Task directions
Please copy out each line of the entries in which "computer" appears.

[Collected data]
--------------------------------

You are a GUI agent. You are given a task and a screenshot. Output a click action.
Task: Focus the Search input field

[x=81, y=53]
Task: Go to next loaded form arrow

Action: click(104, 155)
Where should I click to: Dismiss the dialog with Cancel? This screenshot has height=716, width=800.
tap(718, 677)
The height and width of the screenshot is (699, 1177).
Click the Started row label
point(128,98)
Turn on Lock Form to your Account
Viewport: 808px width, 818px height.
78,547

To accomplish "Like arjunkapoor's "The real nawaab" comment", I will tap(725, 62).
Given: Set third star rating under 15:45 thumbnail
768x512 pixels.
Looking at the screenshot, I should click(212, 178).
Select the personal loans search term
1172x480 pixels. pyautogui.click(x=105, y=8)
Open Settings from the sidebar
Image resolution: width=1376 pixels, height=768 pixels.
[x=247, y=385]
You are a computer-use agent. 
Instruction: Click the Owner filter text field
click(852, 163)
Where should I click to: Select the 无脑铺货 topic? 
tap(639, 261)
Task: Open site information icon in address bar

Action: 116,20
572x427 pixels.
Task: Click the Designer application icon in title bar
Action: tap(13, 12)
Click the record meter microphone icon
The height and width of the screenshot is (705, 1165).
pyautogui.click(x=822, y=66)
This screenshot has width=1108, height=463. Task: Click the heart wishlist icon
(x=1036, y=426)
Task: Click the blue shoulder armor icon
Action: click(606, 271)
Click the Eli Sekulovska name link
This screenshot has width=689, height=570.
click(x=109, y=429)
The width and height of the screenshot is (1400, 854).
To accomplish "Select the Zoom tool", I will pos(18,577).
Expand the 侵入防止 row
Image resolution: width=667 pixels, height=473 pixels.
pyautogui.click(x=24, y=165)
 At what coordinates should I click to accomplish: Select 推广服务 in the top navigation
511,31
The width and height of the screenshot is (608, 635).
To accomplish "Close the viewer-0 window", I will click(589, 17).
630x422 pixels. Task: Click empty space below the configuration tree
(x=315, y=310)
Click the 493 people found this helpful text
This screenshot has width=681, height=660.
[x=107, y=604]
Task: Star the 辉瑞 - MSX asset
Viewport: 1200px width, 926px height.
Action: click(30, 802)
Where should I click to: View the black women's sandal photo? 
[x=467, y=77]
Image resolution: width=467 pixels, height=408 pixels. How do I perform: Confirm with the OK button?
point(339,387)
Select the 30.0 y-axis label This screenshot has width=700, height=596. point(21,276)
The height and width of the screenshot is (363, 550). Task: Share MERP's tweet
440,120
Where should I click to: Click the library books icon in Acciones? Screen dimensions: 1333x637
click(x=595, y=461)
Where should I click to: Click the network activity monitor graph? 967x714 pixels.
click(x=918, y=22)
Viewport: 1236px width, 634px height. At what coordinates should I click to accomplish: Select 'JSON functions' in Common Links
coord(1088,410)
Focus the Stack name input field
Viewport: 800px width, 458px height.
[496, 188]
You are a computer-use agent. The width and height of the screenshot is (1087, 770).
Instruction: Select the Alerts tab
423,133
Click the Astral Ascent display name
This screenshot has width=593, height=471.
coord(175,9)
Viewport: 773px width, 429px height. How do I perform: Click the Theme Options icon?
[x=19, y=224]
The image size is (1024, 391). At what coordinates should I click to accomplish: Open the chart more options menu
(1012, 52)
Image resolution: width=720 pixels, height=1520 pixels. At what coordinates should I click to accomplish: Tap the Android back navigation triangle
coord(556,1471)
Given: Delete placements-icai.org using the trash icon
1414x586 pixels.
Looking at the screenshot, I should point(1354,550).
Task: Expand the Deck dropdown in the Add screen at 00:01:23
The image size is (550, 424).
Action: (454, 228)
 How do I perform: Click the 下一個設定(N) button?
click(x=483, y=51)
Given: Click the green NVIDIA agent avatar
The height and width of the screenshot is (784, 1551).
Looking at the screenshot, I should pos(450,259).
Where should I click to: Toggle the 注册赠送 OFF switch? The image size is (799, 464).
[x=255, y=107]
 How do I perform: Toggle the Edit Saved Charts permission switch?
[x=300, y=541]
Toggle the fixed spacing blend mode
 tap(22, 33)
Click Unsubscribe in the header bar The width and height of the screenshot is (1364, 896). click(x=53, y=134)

--------------------------------

Exercise solution
You are a computer-use agent. 
You are a computer-use agent. The width and height of the screenshot is (1087, 770).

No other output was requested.